Oil producers are spending more on lucrative shale fields to take advantage of oil prices stabilizing at over $50 per barrel, while clamping down on expensive and time-consuming offshore projects.
“Activity growth in the U.S. onshore well construction product lines is forecast to more than offset the seasonal decline in Canada and ongoing activity reductions in the Gulf of Mexico,” Chief Financial Officer Kimberly Ross said in a post-earnings call.
Larger rival Halliburton Co (HAL.N) said on Monday oil producers were completing nearly as many wells as they were drilling, leading to revenue and margin growth in its completion and production unit.
Market leader Schlumberger (SLB.N) said on Friday that it was redeploying service capacity and technical support resources from the Gulf of Mexico to other markets.
Shares of Baker Hughes, which reported a bigger-than-expected loss on Tuesday, fell as much as 4.3 percent to $56.15, before paring losses to trade down marginally.
The company, which is being acquired by General Electric Co (GE.N), said quarterly revenue fell 15.3 percent to $2.26 billion in the first quarter ended March 31.
Analysts’ on average had expected revenue of $2.27 billion, according to Thomson Reuters I/B/E/S.
In contrast, Schlumberger’s (SLB.N) first quarter revenue rose 5.7 percent and Halliburton’s 1.9 percent.
Baker Hughes is much more exposed than Halliburton to international markets, where activity and pricing for oilfield services has remained persistently low.
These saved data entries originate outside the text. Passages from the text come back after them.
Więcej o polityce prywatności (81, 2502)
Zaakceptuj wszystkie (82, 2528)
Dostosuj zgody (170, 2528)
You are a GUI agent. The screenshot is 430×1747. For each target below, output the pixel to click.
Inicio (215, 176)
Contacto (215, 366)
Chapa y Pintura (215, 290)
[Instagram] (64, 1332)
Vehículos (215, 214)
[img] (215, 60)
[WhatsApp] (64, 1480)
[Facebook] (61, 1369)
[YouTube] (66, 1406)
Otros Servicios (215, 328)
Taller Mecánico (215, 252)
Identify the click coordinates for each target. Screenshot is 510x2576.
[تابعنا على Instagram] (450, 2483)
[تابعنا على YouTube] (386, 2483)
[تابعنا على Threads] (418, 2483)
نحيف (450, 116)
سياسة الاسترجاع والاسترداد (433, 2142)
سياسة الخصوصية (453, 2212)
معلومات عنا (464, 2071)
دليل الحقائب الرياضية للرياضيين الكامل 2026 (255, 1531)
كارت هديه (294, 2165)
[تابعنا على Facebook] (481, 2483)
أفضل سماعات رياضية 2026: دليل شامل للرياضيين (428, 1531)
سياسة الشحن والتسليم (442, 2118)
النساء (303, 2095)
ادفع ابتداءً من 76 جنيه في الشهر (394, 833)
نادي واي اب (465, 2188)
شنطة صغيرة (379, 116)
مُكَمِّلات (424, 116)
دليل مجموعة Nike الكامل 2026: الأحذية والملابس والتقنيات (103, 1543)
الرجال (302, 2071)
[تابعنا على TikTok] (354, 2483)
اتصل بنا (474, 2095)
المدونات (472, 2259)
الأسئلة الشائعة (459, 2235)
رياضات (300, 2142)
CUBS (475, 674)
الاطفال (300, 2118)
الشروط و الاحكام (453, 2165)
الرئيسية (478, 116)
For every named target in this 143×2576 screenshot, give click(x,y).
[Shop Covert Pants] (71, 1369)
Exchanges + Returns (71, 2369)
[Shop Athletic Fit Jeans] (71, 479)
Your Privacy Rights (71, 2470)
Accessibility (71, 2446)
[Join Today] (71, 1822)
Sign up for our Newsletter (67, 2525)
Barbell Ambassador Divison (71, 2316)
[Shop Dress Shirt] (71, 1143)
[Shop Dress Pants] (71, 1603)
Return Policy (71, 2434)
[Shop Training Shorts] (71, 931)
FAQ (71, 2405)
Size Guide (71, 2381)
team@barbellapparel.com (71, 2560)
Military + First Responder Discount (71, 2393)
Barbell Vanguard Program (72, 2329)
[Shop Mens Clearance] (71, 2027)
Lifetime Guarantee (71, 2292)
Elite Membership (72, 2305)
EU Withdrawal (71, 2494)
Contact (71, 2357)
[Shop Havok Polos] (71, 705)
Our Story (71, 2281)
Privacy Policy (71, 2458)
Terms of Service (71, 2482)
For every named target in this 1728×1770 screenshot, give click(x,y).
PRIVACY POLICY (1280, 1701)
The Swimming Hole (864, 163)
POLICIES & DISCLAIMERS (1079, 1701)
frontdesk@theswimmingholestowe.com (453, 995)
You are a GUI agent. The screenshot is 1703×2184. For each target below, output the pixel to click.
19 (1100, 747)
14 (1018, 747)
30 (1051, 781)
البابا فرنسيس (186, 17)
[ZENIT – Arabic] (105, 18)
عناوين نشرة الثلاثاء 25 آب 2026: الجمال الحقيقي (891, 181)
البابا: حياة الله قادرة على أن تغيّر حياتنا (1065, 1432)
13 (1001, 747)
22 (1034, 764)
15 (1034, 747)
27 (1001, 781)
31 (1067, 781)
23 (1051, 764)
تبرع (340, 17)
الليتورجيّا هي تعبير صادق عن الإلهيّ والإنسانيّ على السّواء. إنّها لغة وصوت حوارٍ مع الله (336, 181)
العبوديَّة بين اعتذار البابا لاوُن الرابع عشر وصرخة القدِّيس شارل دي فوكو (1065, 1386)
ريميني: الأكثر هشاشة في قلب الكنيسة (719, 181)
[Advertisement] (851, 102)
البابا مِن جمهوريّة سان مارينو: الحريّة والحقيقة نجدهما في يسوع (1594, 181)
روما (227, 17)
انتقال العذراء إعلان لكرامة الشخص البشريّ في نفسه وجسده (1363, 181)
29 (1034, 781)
About 31 percent of Baker Hughes’ total revenue comes from North America, with operations in the Gulf of Mexico account for 15 percent of its revenue from the region.
Net loss attributable to Baker Hughes narrowed to $129 million, or 30 cents per share, in the first quarter ended March 31, from $981 million, or $2.22 per share, a year earlier.
According to Thomson Reuters I/B/E/S, the company lost 24 cents per share, on an adjusted basis. Analysts’ on average had estimated a loss of 21 cents.
GE said last week the merger of its oil and gas business with Baker Hughes remained on track to close in mid-2017.
Up to Monday’s close, Baker Hughes shares had fallen 9.7 percent this year, compared to a 8.8 percent decline in globally-traded Brent crude prices LCOc1.